- **TO DO**: How many lines of the records hold the string "triangle"? Reply with the number alone.

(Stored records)
== Segment start ==

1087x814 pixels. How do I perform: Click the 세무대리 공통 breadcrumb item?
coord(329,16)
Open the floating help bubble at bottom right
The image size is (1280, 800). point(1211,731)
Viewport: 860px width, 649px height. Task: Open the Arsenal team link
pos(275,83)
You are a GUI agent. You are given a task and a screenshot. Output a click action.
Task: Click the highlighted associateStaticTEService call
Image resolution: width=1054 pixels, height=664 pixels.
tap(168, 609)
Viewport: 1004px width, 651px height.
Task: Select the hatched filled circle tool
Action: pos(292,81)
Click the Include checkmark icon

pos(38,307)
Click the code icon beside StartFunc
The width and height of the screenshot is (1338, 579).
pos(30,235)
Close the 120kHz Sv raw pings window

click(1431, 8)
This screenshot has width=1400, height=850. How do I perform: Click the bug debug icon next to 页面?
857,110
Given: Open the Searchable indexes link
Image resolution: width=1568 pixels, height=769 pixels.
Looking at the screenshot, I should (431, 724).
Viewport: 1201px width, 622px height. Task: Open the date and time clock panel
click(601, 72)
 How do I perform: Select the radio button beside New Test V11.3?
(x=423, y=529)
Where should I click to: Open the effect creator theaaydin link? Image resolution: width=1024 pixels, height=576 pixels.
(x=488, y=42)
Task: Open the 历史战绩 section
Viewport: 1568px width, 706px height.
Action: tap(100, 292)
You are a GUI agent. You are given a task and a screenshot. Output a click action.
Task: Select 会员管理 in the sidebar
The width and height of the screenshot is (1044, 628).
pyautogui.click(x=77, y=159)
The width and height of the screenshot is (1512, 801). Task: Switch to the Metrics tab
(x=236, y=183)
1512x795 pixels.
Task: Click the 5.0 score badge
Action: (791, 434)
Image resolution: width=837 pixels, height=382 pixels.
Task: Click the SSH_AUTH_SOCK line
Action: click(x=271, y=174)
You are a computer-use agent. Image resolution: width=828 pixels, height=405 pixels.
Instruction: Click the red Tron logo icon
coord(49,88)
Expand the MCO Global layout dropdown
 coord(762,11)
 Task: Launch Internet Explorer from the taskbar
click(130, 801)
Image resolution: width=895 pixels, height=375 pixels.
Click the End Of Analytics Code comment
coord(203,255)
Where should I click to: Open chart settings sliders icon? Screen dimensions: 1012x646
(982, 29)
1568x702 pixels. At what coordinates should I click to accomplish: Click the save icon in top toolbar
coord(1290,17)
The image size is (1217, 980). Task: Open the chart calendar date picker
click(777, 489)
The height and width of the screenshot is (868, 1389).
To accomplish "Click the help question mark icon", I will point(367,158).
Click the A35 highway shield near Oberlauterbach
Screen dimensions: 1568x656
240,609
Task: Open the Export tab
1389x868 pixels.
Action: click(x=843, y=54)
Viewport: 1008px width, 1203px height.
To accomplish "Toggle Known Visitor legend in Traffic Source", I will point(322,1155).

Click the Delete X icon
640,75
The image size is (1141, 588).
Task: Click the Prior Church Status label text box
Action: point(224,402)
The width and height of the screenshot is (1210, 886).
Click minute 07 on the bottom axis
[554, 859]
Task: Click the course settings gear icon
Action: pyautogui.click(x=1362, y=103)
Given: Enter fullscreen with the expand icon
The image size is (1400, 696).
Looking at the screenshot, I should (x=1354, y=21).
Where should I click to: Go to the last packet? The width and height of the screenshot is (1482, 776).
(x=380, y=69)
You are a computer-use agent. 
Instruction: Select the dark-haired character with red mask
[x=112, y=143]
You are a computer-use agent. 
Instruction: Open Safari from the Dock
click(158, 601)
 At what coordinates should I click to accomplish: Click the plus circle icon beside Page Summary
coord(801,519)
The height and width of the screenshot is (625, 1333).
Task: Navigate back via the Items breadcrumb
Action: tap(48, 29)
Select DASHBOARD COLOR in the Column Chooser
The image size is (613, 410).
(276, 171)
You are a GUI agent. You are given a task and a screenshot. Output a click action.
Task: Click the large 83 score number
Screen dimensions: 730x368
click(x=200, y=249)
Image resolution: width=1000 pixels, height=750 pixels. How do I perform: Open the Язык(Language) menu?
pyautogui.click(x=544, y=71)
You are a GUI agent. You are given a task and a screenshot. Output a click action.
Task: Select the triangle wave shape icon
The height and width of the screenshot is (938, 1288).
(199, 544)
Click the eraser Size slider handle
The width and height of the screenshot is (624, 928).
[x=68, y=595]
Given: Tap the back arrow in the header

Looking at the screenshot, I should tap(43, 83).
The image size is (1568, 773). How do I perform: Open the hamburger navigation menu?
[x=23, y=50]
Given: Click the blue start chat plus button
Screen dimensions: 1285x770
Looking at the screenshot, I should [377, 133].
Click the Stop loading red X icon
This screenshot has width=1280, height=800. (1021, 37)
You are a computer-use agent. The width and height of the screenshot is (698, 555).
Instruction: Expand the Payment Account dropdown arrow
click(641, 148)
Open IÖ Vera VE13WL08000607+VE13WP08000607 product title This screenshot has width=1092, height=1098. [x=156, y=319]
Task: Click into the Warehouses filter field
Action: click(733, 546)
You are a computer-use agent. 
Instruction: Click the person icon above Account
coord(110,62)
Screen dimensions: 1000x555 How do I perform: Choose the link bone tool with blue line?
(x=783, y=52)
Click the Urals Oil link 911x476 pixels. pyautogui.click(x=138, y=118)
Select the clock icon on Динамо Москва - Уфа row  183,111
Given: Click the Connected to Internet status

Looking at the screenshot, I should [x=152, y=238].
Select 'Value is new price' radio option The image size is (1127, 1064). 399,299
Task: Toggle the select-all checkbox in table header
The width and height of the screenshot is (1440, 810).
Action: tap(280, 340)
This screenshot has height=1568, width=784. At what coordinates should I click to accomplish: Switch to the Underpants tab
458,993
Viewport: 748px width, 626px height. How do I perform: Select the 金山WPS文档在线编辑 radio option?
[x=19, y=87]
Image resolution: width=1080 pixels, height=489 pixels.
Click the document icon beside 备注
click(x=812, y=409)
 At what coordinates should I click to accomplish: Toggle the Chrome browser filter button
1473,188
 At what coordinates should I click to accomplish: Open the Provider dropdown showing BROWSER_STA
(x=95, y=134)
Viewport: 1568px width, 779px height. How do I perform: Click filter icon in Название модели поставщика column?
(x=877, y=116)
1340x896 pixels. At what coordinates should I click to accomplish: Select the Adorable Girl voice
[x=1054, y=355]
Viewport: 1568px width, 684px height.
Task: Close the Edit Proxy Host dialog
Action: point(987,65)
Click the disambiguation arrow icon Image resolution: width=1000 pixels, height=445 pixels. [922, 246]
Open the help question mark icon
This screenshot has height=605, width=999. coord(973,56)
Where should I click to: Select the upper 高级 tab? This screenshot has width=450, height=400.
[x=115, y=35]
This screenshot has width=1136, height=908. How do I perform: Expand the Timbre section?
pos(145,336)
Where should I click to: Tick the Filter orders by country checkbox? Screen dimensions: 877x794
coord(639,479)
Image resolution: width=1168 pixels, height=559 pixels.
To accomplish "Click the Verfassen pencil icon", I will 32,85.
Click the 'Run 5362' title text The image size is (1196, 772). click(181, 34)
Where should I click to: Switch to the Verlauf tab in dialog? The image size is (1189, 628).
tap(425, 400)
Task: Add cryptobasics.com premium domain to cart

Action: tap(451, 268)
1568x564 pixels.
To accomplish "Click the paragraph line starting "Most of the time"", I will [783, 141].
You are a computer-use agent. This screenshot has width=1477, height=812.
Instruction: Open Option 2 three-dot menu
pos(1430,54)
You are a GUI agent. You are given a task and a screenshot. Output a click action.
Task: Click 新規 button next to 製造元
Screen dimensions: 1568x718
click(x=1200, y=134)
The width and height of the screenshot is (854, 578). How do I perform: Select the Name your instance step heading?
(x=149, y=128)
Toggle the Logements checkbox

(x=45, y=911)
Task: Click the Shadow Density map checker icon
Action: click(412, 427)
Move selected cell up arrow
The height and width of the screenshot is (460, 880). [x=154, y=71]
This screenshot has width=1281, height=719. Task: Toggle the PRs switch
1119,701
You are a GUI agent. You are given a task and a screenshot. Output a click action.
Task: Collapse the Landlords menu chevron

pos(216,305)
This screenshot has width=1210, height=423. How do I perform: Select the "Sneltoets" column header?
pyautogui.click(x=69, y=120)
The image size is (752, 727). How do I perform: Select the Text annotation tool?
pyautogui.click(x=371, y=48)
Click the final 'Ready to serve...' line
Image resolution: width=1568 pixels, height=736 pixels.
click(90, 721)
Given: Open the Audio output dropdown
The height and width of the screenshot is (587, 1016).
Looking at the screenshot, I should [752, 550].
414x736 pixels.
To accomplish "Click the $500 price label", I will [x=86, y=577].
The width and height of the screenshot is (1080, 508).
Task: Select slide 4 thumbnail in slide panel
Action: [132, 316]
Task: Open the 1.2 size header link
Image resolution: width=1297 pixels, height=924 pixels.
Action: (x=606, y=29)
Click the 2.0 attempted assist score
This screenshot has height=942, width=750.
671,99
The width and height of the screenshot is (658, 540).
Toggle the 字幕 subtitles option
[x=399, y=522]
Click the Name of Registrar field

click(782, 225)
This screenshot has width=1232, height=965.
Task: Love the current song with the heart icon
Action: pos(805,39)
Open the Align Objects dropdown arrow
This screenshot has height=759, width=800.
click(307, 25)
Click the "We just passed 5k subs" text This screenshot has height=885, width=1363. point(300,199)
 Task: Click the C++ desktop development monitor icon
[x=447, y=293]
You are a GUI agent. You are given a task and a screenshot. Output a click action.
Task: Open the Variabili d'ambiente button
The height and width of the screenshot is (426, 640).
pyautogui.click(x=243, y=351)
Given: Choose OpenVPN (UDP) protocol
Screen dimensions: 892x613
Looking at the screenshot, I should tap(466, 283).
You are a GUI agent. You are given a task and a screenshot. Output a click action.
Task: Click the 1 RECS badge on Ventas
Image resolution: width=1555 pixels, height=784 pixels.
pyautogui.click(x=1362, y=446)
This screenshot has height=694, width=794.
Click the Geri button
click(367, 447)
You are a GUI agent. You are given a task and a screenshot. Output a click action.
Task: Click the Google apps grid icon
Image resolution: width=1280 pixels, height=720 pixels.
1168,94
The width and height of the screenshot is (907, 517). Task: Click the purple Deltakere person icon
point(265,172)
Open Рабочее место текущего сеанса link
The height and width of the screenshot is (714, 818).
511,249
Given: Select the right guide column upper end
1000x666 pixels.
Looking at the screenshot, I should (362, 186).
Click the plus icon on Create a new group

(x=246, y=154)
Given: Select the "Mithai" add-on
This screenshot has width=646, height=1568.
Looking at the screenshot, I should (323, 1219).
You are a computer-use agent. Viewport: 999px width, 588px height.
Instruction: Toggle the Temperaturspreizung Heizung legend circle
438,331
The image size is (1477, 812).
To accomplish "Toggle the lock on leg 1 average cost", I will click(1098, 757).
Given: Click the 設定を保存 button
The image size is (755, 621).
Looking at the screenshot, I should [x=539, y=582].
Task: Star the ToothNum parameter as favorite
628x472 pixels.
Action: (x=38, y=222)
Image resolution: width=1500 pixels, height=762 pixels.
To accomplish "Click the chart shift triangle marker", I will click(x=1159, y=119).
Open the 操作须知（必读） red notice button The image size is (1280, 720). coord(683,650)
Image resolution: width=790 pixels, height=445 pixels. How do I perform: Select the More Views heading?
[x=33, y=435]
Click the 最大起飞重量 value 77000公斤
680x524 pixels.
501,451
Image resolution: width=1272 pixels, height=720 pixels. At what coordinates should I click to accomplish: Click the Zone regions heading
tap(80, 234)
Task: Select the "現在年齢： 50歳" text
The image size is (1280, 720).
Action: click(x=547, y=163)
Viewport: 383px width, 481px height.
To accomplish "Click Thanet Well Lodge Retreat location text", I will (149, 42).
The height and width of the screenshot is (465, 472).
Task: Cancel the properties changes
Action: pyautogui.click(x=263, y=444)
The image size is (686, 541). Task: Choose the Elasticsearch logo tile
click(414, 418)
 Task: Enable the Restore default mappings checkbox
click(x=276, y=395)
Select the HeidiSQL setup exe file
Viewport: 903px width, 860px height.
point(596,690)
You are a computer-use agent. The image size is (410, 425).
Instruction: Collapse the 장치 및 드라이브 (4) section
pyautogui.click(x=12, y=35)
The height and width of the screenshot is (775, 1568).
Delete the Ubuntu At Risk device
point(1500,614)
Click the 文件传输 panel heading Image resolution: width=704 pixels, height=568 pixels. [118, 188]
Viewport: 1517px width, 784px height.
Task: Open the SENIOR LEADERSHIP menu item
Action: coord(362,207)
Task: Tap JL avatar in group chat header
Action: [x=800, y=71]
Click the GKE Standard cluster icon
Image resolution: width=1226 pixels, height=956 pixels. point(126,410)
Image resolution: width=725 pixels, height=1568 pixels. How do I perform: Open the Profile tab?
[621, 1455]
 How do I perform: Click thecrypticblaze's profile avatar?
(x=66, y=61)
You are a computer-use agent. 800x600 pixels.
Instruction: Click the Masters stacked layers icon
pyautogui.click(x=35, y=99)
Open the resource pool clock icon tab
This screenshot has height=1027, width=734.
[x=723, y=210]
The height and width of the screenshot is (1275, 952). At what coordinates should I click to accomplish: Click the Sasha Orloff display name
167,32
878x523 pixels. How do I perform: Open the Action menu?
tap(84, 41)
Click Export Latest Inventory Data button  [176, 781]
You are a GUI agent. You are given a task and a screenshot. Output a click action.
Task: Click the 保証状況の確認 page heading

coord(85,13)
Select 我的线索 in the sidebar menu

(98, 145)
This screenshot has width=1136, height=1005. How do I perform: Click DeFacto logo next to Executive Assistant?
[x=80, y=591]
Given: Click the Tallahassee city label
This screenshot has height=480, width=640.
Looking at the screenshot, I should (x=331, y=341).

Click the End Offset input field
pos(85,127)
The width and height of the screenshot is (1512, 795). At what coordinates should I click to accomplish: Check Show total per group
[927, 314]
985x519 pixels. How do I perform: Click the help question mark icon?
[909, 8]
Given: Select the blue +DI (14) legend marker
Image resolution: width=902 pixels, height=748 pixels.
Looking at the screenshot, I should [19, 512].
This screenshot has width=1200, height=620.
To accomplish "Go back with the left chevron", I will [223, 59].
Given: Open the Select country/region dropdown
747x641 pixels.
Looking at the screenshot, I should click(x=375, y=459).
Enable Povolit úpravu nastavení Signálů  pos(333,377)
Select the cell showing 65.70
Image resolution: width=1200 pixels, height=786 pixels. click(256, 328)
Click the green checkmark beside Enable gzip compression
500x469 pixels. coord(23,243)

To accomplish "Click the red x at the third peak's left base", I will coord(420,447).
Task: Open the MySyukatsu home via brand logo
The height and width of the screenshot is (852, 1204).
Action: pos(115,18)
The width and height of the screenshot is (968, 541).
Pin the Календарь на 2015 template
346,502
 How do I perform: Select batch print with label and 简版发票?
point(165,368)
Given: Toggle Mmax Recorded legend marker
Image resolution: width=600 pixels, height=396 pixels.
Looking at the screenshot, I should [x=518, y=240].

== Segment end ==

- **YOUR SOLUTION**: 2